-- Start Data excerpts --

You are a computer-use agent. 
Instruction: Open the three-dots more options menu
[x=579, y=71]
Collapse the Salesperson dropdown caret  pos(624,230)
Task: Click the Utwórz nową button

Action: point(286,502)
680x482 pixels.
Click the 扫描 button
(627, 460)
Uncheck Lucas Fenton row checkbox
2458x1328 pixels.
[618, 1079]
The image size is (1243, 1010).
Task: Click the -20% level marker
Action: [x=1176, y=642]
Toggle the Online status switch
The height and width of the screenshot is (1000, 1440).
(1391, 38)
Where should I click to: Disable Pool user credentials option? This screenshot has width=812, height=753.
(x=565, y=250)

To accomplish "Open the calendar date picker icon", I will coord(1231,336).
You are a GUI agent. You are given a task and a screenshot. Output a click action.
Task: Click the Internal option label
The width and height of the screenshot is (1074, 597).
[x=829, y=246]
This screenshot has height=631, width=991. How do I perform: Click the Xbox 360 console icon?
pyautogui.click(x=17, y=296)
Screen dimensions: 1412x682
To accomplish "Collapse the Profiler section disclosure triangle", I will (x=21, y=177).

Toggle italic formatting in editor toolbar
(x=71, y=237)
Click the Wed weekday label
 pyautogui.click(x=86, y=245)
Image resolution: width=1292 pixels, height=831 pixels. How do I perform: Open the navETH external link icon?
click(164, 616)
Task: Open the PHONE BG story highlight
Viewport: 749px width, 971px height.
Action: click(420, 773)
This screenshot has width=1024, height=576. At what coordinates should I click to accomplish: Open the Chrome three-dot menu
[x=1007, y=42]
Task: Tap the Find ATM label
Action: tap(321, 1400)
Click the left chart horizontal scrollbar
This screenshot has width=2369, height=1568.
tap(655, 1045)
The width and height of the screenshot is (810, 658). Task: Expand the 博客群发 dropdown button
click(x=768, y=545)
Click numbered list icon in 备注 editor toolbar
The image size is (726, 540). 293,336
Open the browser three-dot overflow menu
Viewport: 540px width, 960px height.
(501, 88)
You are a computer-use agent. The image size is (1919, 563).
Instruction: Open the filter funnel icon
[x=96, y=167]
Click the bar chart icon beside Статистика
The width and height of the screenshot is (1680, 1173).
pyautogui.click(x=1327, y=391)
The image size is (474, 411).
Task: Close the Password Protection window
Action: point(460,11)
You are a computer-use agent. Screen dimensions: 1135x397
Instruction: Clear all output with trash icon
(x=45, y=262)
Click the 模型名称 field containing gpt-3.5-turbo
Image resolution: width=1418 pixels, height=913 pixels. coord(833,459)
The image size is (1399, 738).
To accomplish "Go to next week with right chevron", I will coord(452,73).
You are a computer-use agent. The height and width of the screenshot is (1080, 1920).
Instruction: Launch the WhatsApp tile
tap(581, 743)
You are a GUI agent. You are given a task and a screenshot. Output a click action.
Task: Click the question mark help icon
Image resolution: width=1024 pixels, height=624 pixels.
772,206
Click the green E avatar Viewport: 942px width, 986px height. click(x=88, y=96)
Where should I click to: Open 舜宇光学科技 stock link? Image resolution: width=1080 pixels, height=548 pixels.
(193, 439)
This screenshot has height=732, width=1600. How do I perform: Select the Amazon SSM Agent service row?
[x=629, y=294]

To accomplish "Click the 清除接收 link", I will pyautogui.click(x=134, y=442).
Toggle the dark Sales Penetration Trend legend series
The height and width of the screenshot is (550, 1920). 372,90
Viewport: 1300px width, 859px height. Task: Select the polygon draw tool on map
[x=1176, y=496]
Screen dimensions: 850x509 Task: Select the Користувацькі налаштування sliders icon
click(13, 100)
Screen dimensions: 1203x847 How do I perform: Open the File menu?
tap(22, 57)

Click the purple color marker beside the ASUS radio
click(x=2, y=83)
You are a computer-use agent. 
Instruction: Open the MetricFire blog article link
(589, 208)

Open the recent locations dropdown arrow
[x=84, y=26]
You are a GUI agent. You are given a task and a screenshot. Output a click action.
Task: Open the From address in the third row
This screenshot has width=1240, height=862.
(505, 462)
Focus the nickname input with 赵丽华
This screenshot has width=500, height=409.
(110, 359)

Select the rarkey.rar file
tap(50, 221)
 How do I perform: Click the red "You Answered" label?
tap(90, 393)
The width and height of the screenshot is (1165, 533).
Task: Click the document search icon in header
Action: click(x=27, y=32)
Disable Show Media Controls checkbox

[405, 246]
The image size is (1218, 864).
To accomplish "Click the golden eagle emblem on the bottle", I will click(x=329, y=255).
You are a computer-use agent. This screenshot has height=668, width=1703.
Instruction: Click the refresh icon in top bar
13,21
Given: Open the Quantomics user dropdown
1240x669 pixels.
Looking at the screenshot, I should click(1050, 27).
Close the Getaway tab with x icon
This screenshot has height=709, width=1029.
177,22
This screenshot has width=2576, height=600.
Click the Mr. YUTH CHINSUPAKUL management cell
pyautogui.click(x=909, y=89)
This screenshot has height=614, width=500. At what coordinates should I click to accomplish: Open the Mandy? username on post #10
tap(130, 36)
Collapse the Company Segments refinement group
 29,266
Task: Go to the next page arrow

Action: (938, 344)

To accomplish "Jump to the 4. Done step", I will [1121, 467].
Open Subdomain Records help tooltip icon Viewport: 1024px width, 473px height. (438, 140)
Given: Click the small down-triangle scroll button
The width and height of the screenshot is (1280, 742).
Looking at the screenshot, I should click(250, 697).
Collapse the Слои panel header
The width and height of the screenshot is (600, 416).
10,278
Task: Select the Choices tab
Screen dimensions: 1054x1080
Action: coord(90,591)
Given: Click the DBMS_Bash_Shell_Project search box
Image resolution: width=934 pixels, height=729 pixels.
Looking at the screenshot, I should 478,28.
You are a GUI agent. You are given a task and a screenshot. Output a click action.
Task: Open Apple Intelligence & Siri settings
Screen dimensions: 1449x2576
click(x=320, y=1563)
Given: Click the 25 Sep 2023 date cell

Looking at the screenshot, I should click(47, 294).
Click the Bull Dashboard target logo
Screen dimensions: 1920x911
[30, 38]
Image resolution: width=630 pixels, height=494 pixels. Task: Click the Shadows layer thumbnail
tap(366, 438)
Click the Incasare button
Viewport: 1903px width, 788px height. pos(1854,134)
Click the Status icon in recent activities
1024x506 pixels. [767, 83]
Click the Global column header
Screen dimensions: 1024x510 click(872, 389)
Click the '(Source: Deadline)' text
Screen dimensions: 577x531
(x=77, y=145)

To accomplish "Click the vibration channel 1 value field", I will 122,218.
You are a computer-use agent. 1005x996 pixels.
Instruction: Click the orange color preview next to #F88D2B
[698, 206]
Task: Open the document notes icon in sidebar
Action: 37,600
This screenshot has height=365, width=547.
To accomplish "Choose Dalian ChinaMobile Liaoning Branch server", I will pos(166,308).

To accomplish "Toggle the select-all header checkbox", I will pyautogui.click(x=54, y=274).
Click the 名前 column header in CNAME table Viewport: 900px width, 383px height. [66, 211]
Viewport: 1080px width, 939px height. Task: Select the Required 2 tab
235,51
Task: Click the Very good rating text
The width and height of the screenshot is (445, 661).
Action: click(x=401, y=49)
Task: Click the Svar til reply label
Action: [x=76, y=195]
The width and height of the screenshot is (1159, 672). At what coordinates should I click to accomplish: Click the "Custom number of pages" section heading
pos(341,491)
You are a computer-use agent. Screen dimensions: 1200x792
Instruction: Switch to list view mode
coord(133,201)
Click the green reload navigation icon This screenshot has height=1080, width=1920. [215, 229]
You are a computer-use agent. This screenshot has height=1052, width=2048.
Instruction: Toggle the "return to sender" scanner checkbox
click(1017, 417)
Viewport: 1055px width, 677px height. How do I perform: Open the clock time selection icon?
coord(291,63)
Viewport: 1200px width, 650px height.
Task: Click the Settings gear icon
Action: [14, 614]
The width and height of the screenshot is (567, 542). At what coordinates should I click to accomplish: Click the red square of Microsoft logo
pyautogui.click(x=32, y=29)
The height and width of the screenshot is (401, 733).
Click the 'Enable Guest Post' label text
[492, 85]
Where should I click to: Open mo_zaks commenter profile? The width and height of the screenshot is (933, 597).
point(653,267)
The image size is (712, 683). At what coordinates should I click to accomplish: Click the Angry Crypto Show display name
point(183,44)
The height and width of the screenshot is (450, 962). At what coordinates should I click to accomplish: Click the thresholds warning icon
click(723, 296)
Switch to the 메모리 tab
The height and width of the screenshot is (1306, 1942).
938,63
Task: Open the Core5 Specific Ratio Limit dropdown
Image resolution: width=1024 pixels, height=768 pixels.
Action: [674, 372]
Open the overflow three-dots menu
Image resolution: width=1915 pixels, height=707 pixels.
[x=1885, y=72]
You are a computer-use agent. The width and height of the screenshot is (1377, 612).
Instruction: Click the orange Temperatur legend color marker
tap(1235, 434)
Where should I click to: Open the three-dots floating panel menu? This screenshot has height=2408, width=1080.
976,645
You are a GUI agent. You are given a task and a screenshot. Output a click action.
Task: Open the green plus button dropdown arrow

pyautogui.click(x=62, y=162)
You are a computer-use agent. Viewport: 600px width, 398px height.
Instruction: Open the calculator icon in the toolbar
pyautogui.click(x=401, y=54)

-- End Data excerpts --

## Job:
Recast the listing lines from the one containing "The width and height of the screenshot is (1159, 672)." through the one containing "pyautogui.click(x=62, y=162)", inclusive, as a numbered list with blank lines omitted.

## Worked solution:
1. The width and height of the screenshot is (1159, 672). At what coordinates should I click to accomplish: Click the "Custom number of pages" section heading
2. pos(341,491)
3. You are a computer-use agent. Screen dimensions: 1200x792
4. Instruction: Switch to list view mode
5. coord(133,201)
6. Click the green reload navigation icon This screenshot has height=1080, width=1920. [215, 229]
7. You are a computer-use agent. This screenshot has height=1052, width=2048.
8. Instruction: Toggle the "return to sender" scanner checkbox
9. click(1017, 417)
10. Viewport: 1055px width, 677px height. How do I perform: Open the clock time selection icon?
11. coord(291,63)
12. Viewport: 1200px width, 650px height.
13. Task: Click the Settings gear icon
14. Action: [14, 614]
15. The width and height of the screenshot is (567, 542). At what coordinates should I click to accomplish: Click the red square of Microsoft logo
16. pyautogui.click(x=32, y=29)
17. The height and width of the screenshot is (401, 733).
18. Click the 'Enable Guest Post' label text
19. [492, 85]
20. Where should I click to: Open mo_zaks commenter profile? The width and height of the screenshot is (933, 597).
21. point(653,267)
22. The image size is (712, 683). At what coordinates should I click to accomplish: Click the Angry Crypto Show display name
23. point(183,44)
24. The height and width of the screenshot is (450, 962). At what coordinates should I click to accomplish: Click the thresholds warning icon
25. click(723, 296)
26. Switch to the 메모리 tab
27. The height and width of the screenshot is (1306, 1942).
28. 938,63
29. Task: Open the Core5 Specific Ratio Limit dropdown
30. Image resolution: width=1024 pixels, height=768 pixels.
31. Action: [674, 372]
32. Open the overflow three-dots menu
33. Image resolution: width=1915 pixels, height=707 pixels.
34. [x=1885, y=72]
35. You are a computer-use agent. The width and height of the screenshot is (1377, 612).
36. Instruction: Click the orange Temperatur legend color marker
37. tap(1235, 434)
38. Where should I click to: Open the three-dots floating panel menu? This screenshot has height=2408, width=1080.
39. 976,645
40. You are a GUI agent. You are given a task and a screenshot. Output a click action.
41. Task: Open the green plus button dropdown arrow
42. pyautogui.click(x=62, y=162)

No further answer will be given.